Nunca antes en la historia de este país, se habían congregado tales multitudes, conformadas por la sociedad civil y la oposición política, ante la cabeza del Poder Judicial de la Federación para hacerle saber, de manera tan contundente, que habrá un respaldo ciudadano sólido a las graves decisiones que deberá adoptar el máximo tribunal del Estado mexicano, en caso de que, como es de esperarse, se coloque del lado correcto de la razón y de la historia —lo cual, con toda certeza, generará un conflicto frontal con el titular del Ejecutivo y la coalición política que lo respalda—.

Más allá del brillante discurso del ministro en retiro de la propia Suprema Corte, José Ramón Cosío —quien, con admirable precisión didáctica, trazó la ruta de la decisión jurídica para que todo mundo pudiera entender lo que está en juego—, la manifestación sirvió para constatar algo que los críticos e interesados en boicotearla tendrán que asumir: que la marcha anterior, la del 13 de noviembre del año pasado, no fue un hecho aislado, sino que hay una energía ciudadana que no está dispuesta a permitir que la institución electoral insignia del país sea dinamitada, que se destruyan los esfuerzos de las generaciones previas por consolidar la democracia mexicana, ni que peligre la realización de elecciones libres y auténticas.

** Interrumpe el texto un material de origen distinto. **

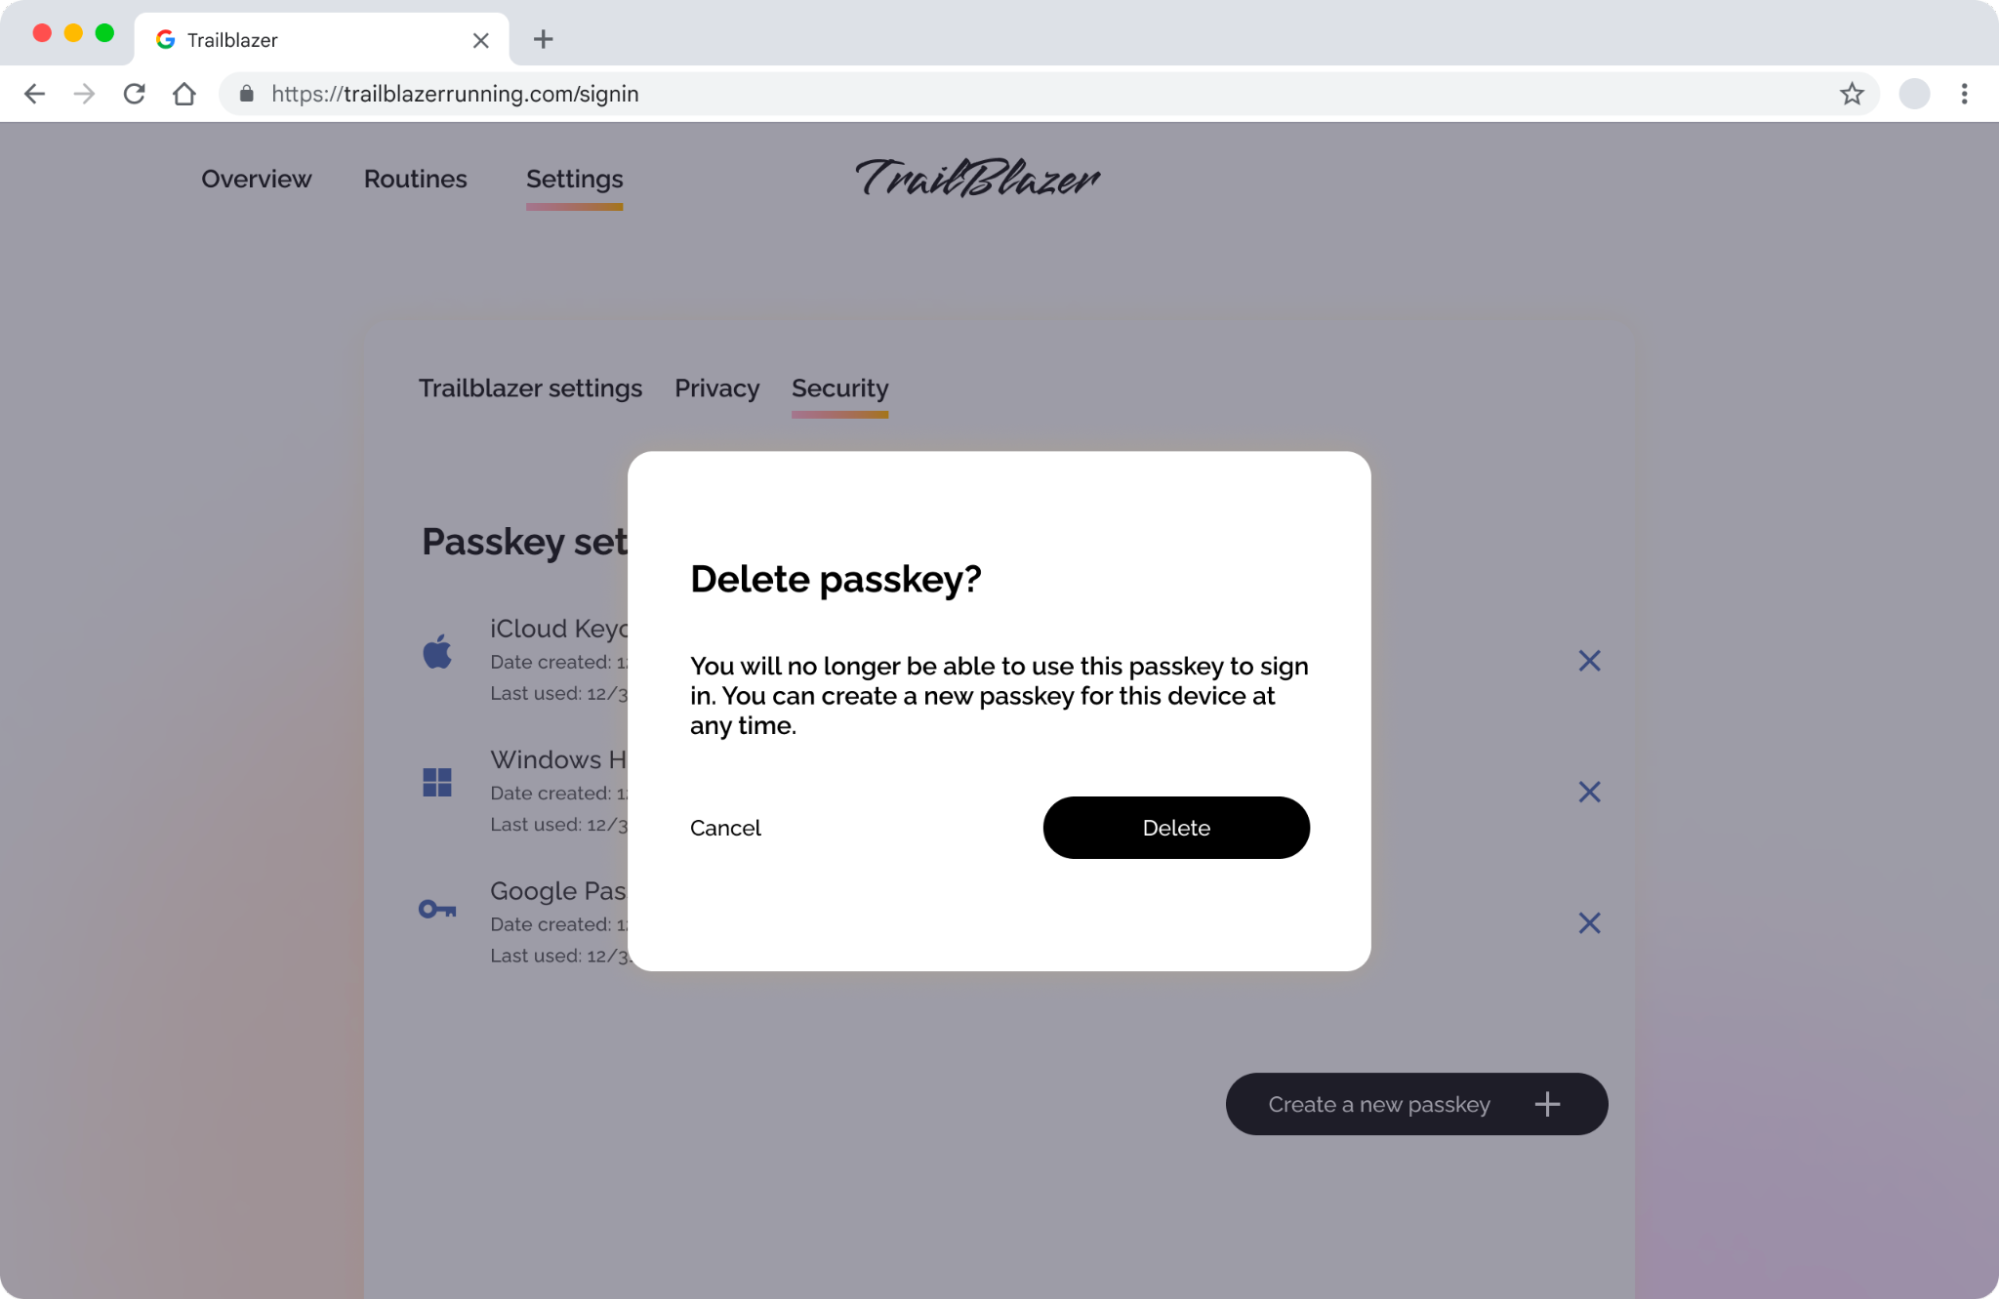Select the Security settings tab
The width and height of the screenshot is (1999, 1300).
point(839,388)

Nada menos que eso.

No cabe la menor duda de que, hoy, la sociedad civil deviene en protagonista del cambio político y de la resistencia, ante las pulsiones autoritarias del gobernante en turno y su coalición de partidos. El mensaje de “el INE no se toca” es tan poderoso y contundente, que permite cobijar a un amplio y variopinto espectro de la sociedad mexicana, que difícilmente podría encontrar puntos de coincidencia en la defensa de otra agenda. En esas concentraciones masivas a lo largo y ancho del país se pudieron encontrar diversas organizaciones civiles, dirigentes y militantes de los partidos políticos que impulsaron la transición a la democracia hace tres décadas, ciudadanos de todos los grupos y generaciones que componen la pluralidad y riqueza nacional y, también, muchas mujeres y hombres usualmente alejados de la política —artera e irresponsablemente criticados desde el poder—, que hoy comparten una grave y genuina preocupación por la viabilidad democrática del país, y que no están dispuestos a permitir que se pierda la que tal vez sea la conquista ciudadana más preciada y elemental en el México contemporáneo: la celebración periódica y constante de elecciones limpias, libres, auténticas y bien organizadas.